Desde Cadaqués, desafiando la tramontana, podríamos zarpar hacia el puerto de Roses para descubrir un envolvente y elegante disco de chill-out: Northern wind, es decir, «Viento del norte», el primer álbum del dúo Almadrava. Sus autores, Patricia Leidig y Pedro Toro, iniciaron con él una prometedora aventura musical para la cual adoptaron el nombre de la bonita cala de Canyelles Grosses (Roses), conocida también como L’Almadrava por haberse practicado allí en épocas pasadas este sistema de pesca con red.
La carta de presentación, recordando una experiencia personal vivida por la pareja un día de verano, encarados con los brazos extendidos y las camisas al viento en un mirador del camino que sube a Sant Pere de Roda, apuntaba: «El viento del norte, la tramontana, se convierte en un sentimiento omnipresente en las composiciones del grupo».
Siempre siguiendo el trazado de media luna del golfo de Roses, nos detenemos en el bonito paraje de Sant Martí d’Empúries para visitar a Joan Malé, conocido artísticamente como Monoceros, un creador experimental que se ha dedicado a captar sonidos directamente en parajes que lo motivan.
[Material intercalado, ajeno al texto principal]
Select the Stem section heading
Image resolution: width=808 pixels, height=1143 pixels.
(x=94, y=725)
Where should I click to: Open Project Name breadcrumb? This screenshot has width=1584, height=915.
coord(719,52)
Así, podemos avanzar que la lluvia que se oye en The rain song ha sido grabada en su casa, o que Escape from gravity se inicia con el sonido de unos pájaros y de una avioneta que pasa en dirección al aeródromo de Empuriabrava y viene a ser un homenaje a las ansias de volar que tiene el hombre.
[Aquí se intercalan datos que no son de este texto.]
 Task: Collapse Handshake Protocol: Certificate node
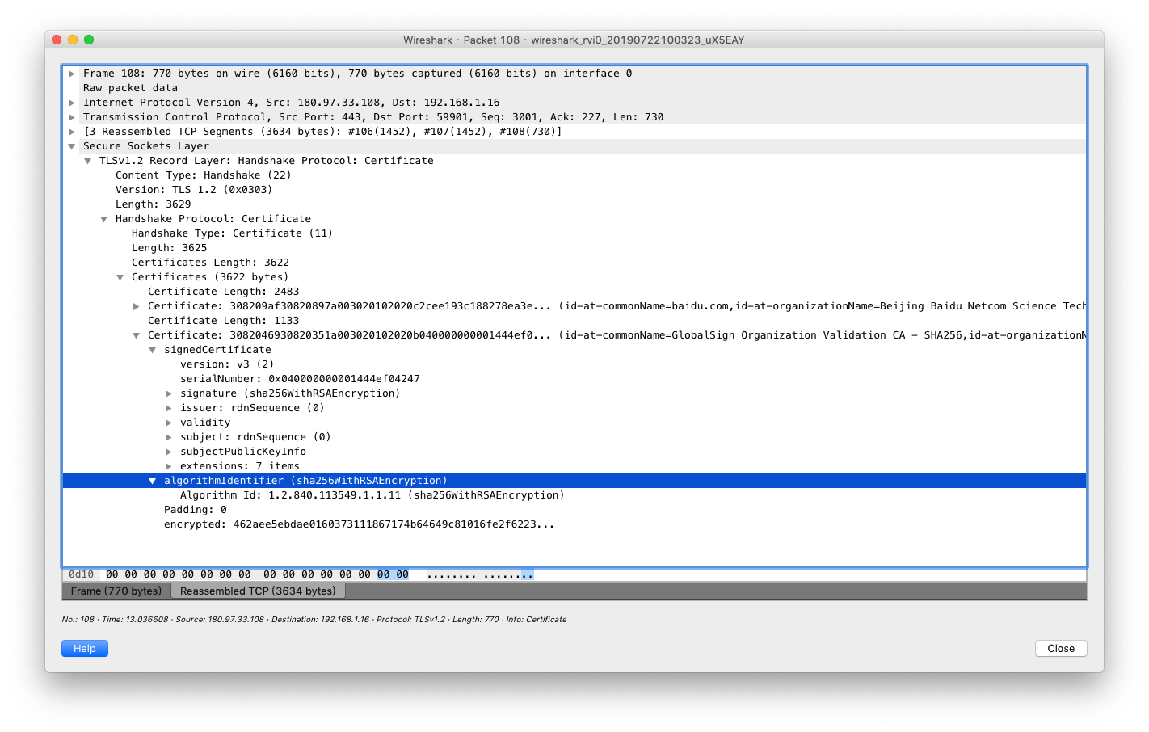pyautogui.click(x=104, y=219)

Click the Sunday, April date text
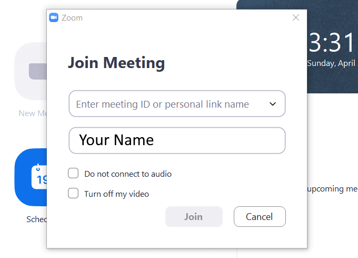click(332, 63)
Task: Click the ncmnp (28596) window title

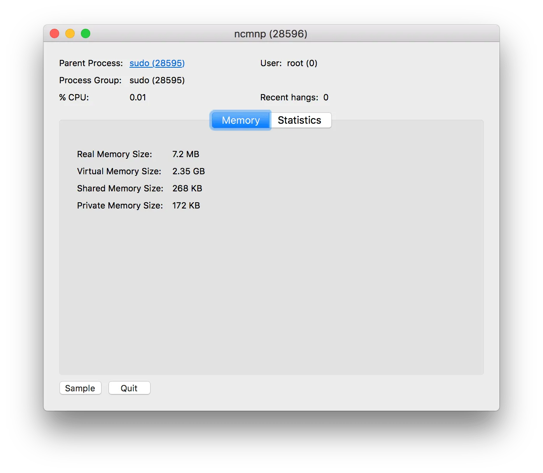Action: pos(271,34)
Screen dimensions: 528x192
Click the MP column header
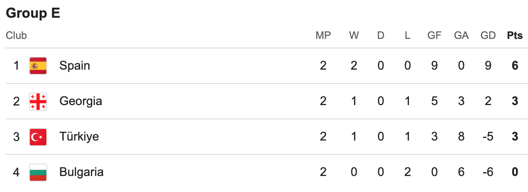(323, 35)
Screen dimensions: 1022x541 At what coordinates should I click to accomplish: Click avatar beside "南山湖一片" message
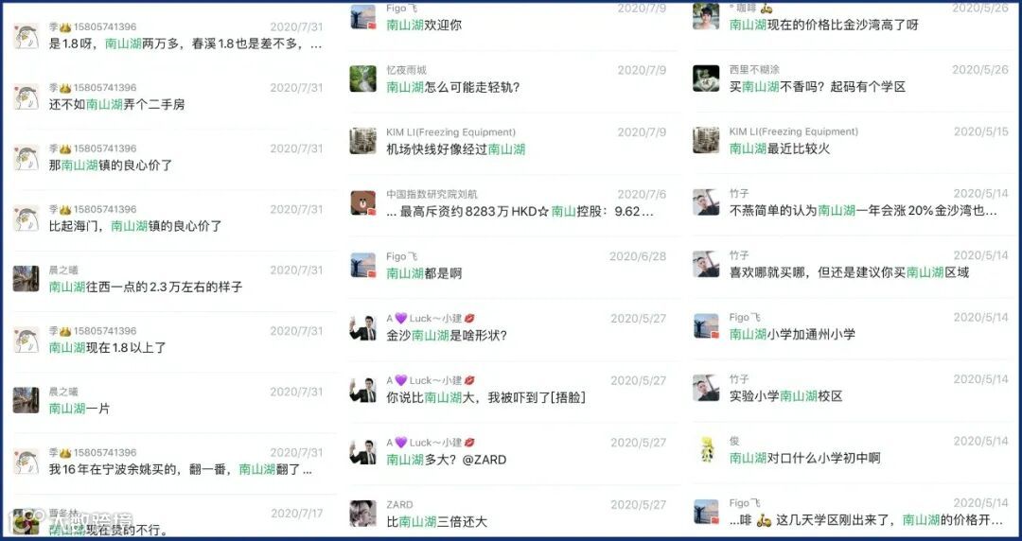tap(26, 400)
Ya en el Baix Empordà, aterrizamos en Palafrugell para descubrir un trabajo presentado en el año 2001 que simboliza perfectamente lo que significa crear un CD pensando específicamente en la tierra donde se ha nacido. El músico Xavier Juanals hace estallar en todo su esplendor la esencia paisajística ampurdanesa, impregnada, como no podía ser de otra forma, de vivencias personales propias. Desde el repaso a los vestigios que nos han quedado de las acciones piratas en el mar, en Torres de defensa, hasta la recreación de la atmósfera precisa de aislamiento del fondo submarino en Curculla, pasando por la emotiva y nostálgica Una tarda a la platja de Castell, su trabajo destila, sobre todo, serenidad y tranquilidad.
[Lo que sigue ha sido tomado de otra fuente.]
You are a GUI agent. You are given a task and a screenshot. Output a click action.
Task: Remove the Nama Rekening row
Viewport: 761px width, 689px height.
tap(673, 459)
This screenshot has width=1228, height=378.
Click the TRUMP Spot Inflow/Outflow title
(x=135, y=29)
Y para concluir este apartado, queremos citar a un grupo de procedencia muy lejana pero que, curiosamente, hace referencia a nuestra geografía en un disco. Hablamos de la formación canadiense Béla Fleck & The Flecktones, liderada por Béla Fleck, todo un virtuoso del banjo. A lo largo de su carrera, este músico ha actuado, como solista, junto a intérpretes de la talla de Chick Corea o Stanley Clark, y ha acumulado un gran número de premios, incluidos Grammys.Jazz
Jimmy Rena y su trío grabaron un single que incluía In a little Spanish town (Mabel Wayne-Lewis-Young), inspirada en Calella de Palafrugell, donde el músico regentó durante muchos años el local de jazz La Guitarra, por el que pasaron grupos emblemáticos del género, como La Locomotora Negra.
Rumba
Los Manolos, que ya se había hecho famoso por las versiones rumberas de El meu avi y Amigos para siempre, sacó una pieza crítica con la contaminación que sufrían algunas playas cercanas a Barcelona: «En la playa del Prat, yo no me puedo bañar, tendré que ir a Begur, que tiene bandera azul», decía la letra. La canción se titulaba Hace tanta calor.
Flamenco jazz
El latin flamenco jazz también ha tenido un recuerdo para la Costa Brava. Armik, un ciudadano armenio de origen iraní, incluyó Costa Brava en el disco Rosas del amor.